■ **SOURCE DOCUMENT**:
All of lore.kernel.org
 help / color / mirror / Atom feed
From: Hugh Dickins <hughd@google.com>
To: Michal Hocko <mhocko@kernel.org>
Cc: Hugh Dickins <hughd@google.com>, Baoquan He <bhe@redhat.com>,
	Vlastimil Babka <vbabka@suse.cz>,
	David Hildenbrand <david@redhat.com>,
	linux-mm@kvack.org, pifang@redhat.com,
	linux-kernel@vger.kernel.org, akpm@linux-foundation.org,
	aarcange@redhat.com, Mel Gorman <mgorman@suse.de>
Subject: Re: Memory hotplug softlock issue
Date: Wed, 21 Nov 2018 17:53:33 -0800 (PST)	[thread overview]
Message-ID: <alpine.LSU.2.11.1811211726080.5557@eggly.anvils> (raw)
In-Reply-To: <20181121173123.GS12932@dhcp22.suse.cz>

On Wed, 21 Nov 2018, Michal Hocko wrote:
> On Mon 19-11-18 21:44:41, Hugh Dickins wrote:
> [...]
> > [PATCH] mm: put_and_wait_on_page_locked() while page is migrated
> > 
> > We have all assumed that it is essential to hold a page reference while
> > waiting on a page lock: partly to guarantee that there is still a struct
> > page when MEMORY_HOTREMOVE is configured, but also to protect against
> > reuse of the struct page going to someone who then holds the page locked
> > indefinitely, when the waiter can reasonably expect timely unlocking.
> 
> I would add the following for the "problem statement". Feel free to
> reuse per your preference:
> "
> An elevated reference count, however, stands in the way of migration and
> forces it to fail with a bad timing. This is especially a problem for
> memory offlining which retries for ever (or until the operation is
> terminated from userspace) because a heavy refault workload can trigger
> essentially an endless loop of migration failures. Therefore
> __migration_entry_wait is essentially harmful for the even it is waiting
> for.
> "

■ **DATASET EXTRACT**:
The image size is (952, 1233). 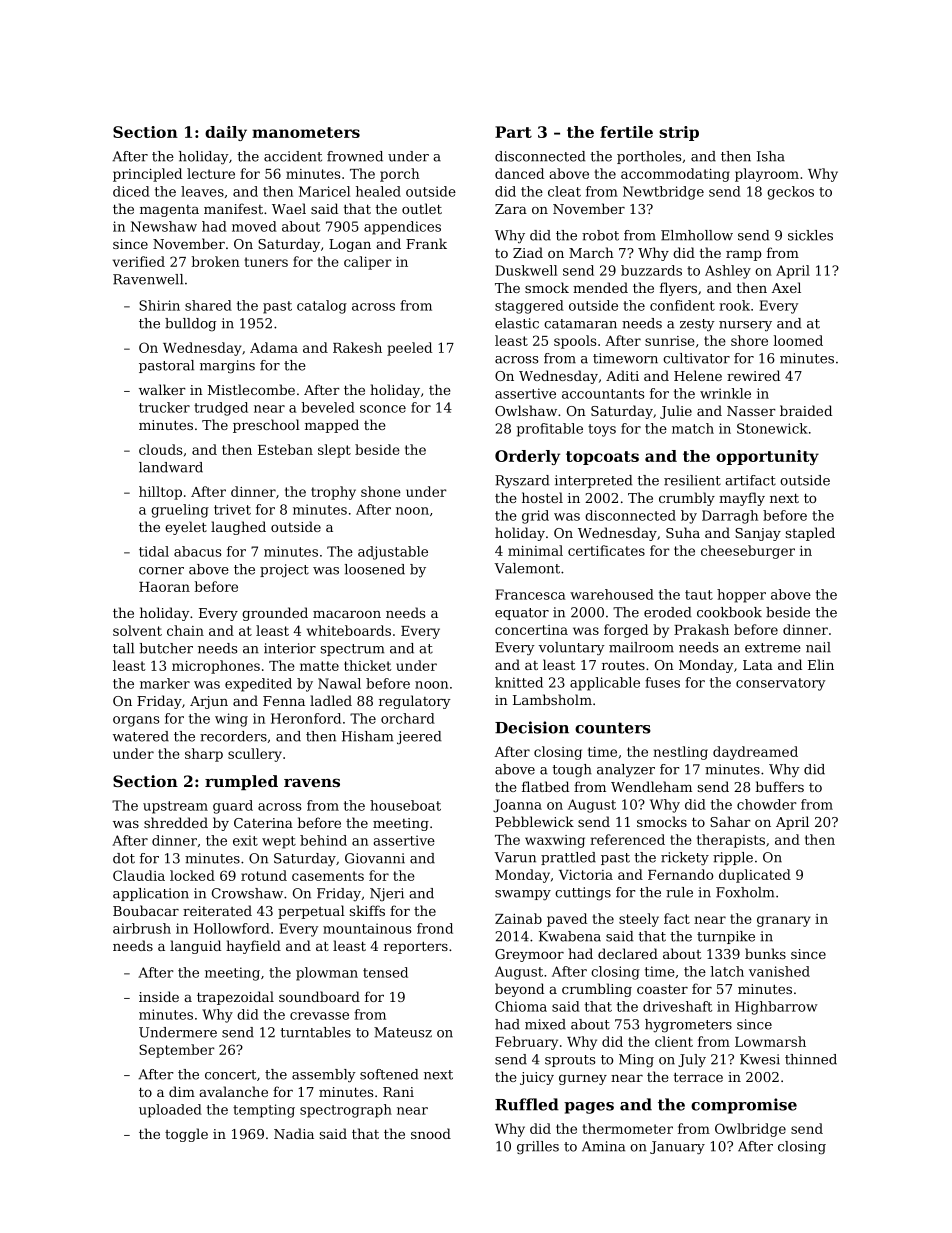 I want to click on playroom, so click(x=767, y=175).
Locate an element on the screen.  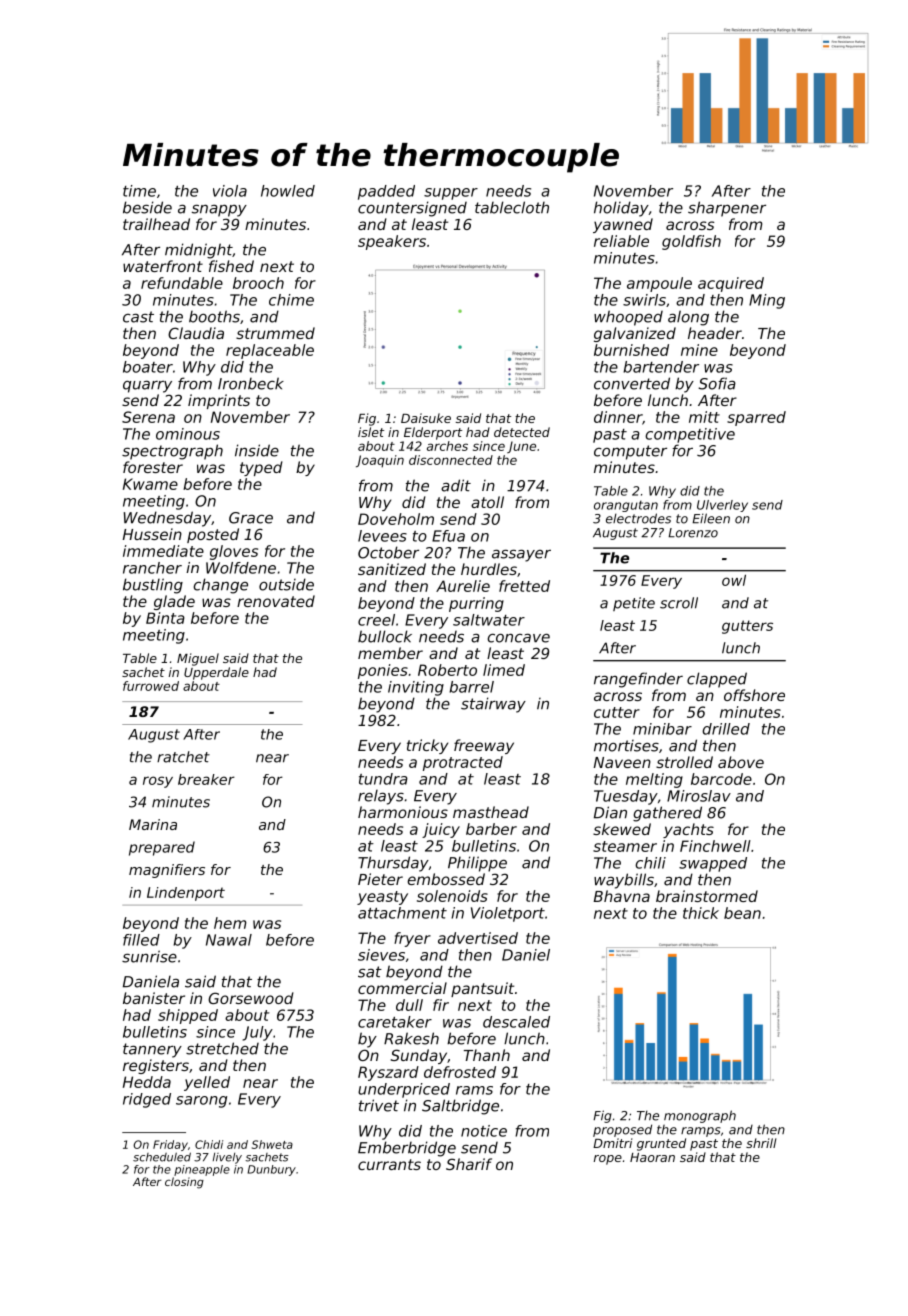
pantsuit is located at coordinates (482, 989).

■ **TASK DETAILS**:
Reproduce word for word the part of the memory hotplug softlock thread between "On Wed, 21 Nov" and "expect timely unlocking.", inclusive.

■ **EXPECTED ANSWER**:
On Wed, 21 Nov 2018, Michal Hocko wrote:
> On Mon 19-11-18 21:44:41, Hugh Dickins wrote:
> [...]
> > [PATCH] mm: put_and_wait_on_page_locked() while page is migrated
> > 
> > We have all assumed that it is essential to hold a page reference while
> > waiting on a page lock: partly to guarantee that there is still a struct
> > page when MEMORY_HOTREMOVE is configured, but also to protect against
> > reuse of the struct page going to someone who then holds the page locked
> > indefinitely, when the waiter can reasonably expect timely unlocking.